WHAT YOU WILL DO:
1. In the Syms v. Castleton Industries opinion, how many shares of Broward County Kennel Club stock did William J. Syms, Jr., own on December 15, 1965?
2. Reproduce everything from "CourtU.S. Court of" down to "owned 5,637½ shares." in the Syms v. Castleton Industries opinion, swapping "testamentary trust" for "family trust".
3. Pick up the Syms v. Castleton Industries opinion where it stops and carry it forward.

Syms v. Castleton Industries, Inc.

Decision Date02 January 1973
Docket NumberNo. 71-2326.,71-2326.
Citation470 F.2d 1078
PartiesWilliam J. SYMS, Jr., Plaintiff-Appellee-Cross Appellant, v. CASTLETON INDUSTRIES, INC., Defendant-Appellant-Cross Appellee.
CourtU.S. Court of Appeals — Fifth Circuit

Irving B. Levenson, Miami Beach, Fla., for appellant.

Raymond A. Noble, Newark, N.J., Richard S. Banick, Miami, Fla., Jerome C. Eisenberg, Newark, N.J., for appellee.

Before PHILLIPS,* THORNBERRY and RONEY, Circuit Judges.

Rehearing and Rehearing En Banc Denied January 2, 1973.

PHILLIPS, Circuit Judge:1

On December 15, 1965, the issued and outstanding stock of the Broward County Kennel Club, Inc.2 a Florida corporation, was 24,556 2/3 shares of such stock, William J. Syms, Jr., owned 7,500 shares, Elizabeth V. Syms owned 5,637½ shares and Syms, Jr., and Thomas M. Lynch, III, as trustees of a testamentary trust under the will of William J. Syms, Sr., deceased, owned 5,637½ shares.

Elizabeth was the surviving widow and Syms, Jr., the surviving son of Syms, Sr.

On December 15, 1965, Syms, Jr., and Elizabeth, and Syms, Jr., and Lynch, as trustees under such trust, entered into a contract with Investment Corporation of South Florida,3 a Florida corporation, for the sale by them to the Investment Corporation of the 18,775 shares of stock of Broward owned by them.

On April 22, 1966, Broward was merged into Investment Corporation, and on February 13, 1969, Investment Corporation was merged into Castleton Industries, Inc.,4 a Delaware corporation, which has its principal place of business in Florida.

RECORDED INFORMATION:
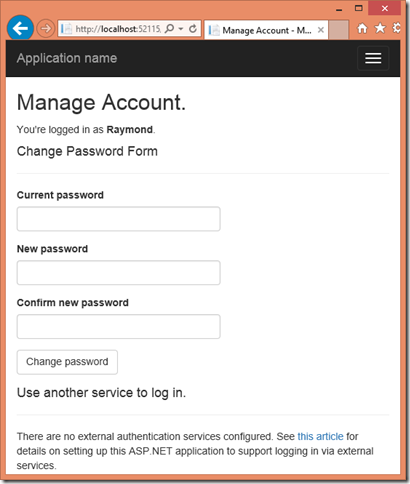Viewport: 410px width, 484px height.
Task: Focus the New password field
Action: [119, 273]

RESULTS FOR EACH TASK:
1. 7,500 shares.

2.
CourtU.S. Court of Appeals — Fifth Circuit

Irving B. Levenson, Miami Beach, Fla., for appellant.

Raymond A. Noble, Newark, N.J., Richard S. Banick, Miami, Fla., Jerome C. Eisenberg, Newark, N.J., for appellee.

Before PHILLIPS,* THORNBERRY and RONEY, Circuit Judges.

Rehearing and Rehearing En Banc Denied January 2, 1973.

PHILLIPS, Circuit Judge:1

On December 15, 1965, the issued and outstanding stock of the Broward County Kennel Club, Inc.2 a Florida corporation, was 24,556 2/3 shares of such stock, William J. Syms, Jr., owned 7,500 shares, Elizabeth V. Syms owned 5,637½ shares and Syms, Jr., and Thomas M. Lynch, III, as trustees of a family trust under the will of William J. Syms, Sr., deceased, owned 5,637½ shares.

3.
On December 8, 1969, Syms, Jr., brought this action against Castleton to recover damages in the amount of $309,161.14 for the alleged failure of Broward and its successors to pay federal income taxes which accrued prior to December 1, 1965, and the alleged failure of Broward and its successors to abide by their obligations under such contract of sale.

Jurisdiction was based on 28 U.S.C.A. § 1332 (diversity jurisdiction).

Castleton properly challenged the court's jurisdiction. The court held it had jurisdiction and rendered judgment in favor of Syms, Jr. Castleton has appealed.

Since we hold that the court did not have jurisdiction, we will state only the facts bearing on that issue.

It is undisputed that at the time the action was commenced, Syms, Jr., was a citizen of Colorado and Lynch was a citizen of Florida, and that Castleton had its principal place of business in Florida.

In his deposition taken on January 21, 1970, Syms, Jr., testified that Elizabeth's home was in Federal Towers, Hollywood, Florida. However, in an affidavit made on November 2, 1970, and filed in the instant case on November 6, 1970, he averred:

"* * * to affiant\'s knowledge and belief, his mother was not a citizen of Florida at the time of institution of the instant action but, to the contrary, has been a citizen of the State of New Jersey since 1968."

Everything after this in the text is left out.